--- Exercise instructions ---
Continue the blog post below on taking a systematic approach to animation, starting right after its last sentence.
[start of Quoted text]
Wednesday 16 February 2011

A Systematic Approach

There are many times during animation where I'd get frustrated and exhausted by the complexity of the scene or character, when the animation just isn't looking right or when there is just too much going on for me to handle. Often when this occurs, and I still continue animating, I'd quickly burn myself out and end up animating blindly and hoping for amazing results. More often than not, it ends up with poor animation, possibly adding keys all over the place, making the organisation a lot worse than before and just plain messy/bad animation. Did I mention you'd also burn out really quickly? So it's a lose-lose situation, things just get worse if you go on like this.

Things start becoming incredibly complex when you start worrying about too many things. For example, I'm trying to do animation tweaks to my character and I have a few many things to watch out for:- 1. Entire body animation and how it affects movement, checking which parts lead and which follow, 2. Needing to add keys for moving holds in between 3. Comparing current animation to video reference 4. Worried about translation and rotation axis on the hips and how it affects the position of the arms. And that is just one shot, as I move on to the next shot, new problems arise and I may be focussing on different things like facial animation and needing to re-pose some key poses that aren't working as well. When all that comes into play, trouble is at hand and my brain goes into panic with all the information it has to manage in real-time. And if you're working on a full scene with many shots continuously like I am, you can see just how complex and varied the tweaks and considerations are going to be like as you go through it.
[end of Quoted text]
[start of Dataset]
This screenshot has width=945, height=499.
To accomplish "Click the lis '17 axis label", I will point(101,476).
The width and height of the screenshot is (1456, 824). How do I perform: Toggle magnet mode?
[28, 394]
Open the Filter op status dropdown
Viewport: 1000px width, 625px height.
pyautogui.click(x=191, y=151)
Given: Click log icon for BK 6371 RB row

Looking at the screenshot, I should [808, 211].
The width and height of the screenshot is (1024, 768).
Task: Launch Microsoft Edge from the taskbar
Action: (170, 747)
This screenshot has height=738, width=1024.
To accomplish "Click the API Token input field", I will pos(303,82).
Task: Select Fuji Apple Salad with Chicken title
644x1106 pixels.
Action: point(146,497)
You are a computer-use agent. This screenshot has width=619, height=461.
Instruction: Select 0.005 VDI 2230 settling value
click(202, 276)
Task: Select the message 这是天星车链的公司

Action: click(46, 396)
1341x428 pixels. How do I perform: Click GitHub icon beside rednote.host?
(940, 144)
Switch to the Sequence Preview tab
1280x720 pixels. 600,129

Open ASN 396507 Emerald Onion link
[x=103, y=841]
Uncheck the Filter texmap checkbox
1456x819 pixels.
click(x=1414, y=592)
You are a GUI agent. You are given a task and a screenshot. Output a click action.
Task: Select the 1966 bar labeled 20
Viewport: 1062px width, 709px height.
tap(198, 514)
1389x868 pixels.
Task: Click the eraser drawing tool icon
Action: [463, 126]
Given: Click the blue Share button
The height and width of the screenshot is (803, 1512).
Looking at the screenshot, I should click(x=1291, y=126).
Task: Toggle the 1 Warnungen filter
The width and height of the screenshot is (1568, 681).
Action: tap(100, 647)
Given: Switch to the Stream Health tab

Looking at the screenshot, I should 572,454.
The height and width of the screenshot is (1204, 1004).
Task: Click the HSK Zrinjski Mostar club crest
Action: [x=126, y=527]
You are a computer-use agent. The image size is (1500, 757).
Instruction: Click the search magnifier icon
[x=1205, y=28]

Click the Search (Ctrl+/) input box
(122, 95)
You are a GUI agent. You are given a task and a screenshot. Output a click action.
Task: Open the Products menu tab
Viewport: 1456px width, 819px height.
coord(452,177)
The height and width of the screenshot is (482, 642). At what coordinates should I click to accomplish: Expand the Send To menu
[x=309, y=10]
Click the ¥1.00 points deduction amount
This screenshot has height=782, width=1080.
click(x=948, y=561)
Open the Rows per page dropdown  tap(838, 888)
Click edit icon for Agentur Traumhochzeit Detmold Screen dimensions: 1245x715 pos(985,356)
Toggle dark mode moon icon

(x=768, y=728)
[end of Dataset]
--- Output for this exercise ---
The solution to this mess is in the workflow I believe. If you approach the scene systematically, or in smaller parts/chunks, it becomes a lot less to worry about, a lot easier to handle and is also a lot more rewarding and motivating when you get that small chunk done. The task no longer feels like infinity miles away when you meet smaller deadlines and go at it step by step - you can see the progress being made and it keeps you SANE and saves your motivation from drowning.

You can approach the animation in a few ways, but the key is doing it ONE STEP AT A TIME. I can either split my scene up into shots and work on them on a shot-by-shot basis and crossing them out one at a time or I can approach it in smaller passes. By passes I mean focussing on one object/idea at a time throughout the whole scene. For example, I can do a hips controller pass whereby I look into the graph editor and clean up all my curves for translation and rotation. Or I can attack my tweaks one problem at a time, if I need to repose some keys, then I should work on those first before attacking the moving holds. Basically work on one idea at a time and tweak them in passes so it's a lot more organised. That way you don't forget what you're animating and you apply the same amount of effort and care into your work and have consistent animation.

Did that make much sense?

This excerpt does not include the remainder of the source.